Involvement of viral glycoprotein gC ‐1 in expression of the selectin ligand sialyl‐Lewis X induced after infection with herpes simplex virus type 1

Several herpesviruses induce expression of the selectin receptor sialyl‐ L ewis X (sLe x ) by activating transcription of one or more of silent host FUT genes, each one encoding a fucosyltransferase that catalyses the rate‐limiting step of sLe x synthesis. The aim here was to identify the identity of the glycoconjugate associated with sLe x glycoepitope in herpes simplex virus type 1 ( HSV ‐1) infected human diploid fibroblasts, using immunofluorescence confocal microscopy.

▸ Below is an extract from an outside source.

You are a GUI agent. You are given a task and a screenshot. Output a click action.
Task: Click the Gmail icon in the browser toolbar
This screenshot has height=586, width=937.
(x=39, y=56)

Cells infected with all tested HSV ‐1 strains analysed demonstrated bright sLe x fluorescence, except for two mutant viruses that were unable to induce proper expression of viral glycoprotein gC ‐1: One gC ‐1 null mutant and another mutant expressing gC ‐1 devoid of its major O‐glycan‐containing region (aa 33–116). The sLe x reactivity of HSV ‐1 infected cells was abolished by mild alkali treatment. Altogether the results indicated that the detectable sLe x was associated with O ‐linked glycans, situated in the mucin region of gC ‐1. No evidence for sLe x (i) in other HSV ‐1 glycoproteins with mucin domains such as gI‐1 or (ii) in host cell glycoproteins/glycolipids was found. Thus, the mucin domain of HSV ‐1 gC ‐1 may support expression of selectin ligands such as sLe x and other larger O ‐linked glycans in cell types lacking endogenous mucin domain‐containing glycoproteins, optimized for O ‐glycan expression, provided that the adequate host glycosyltransferase genes are activated.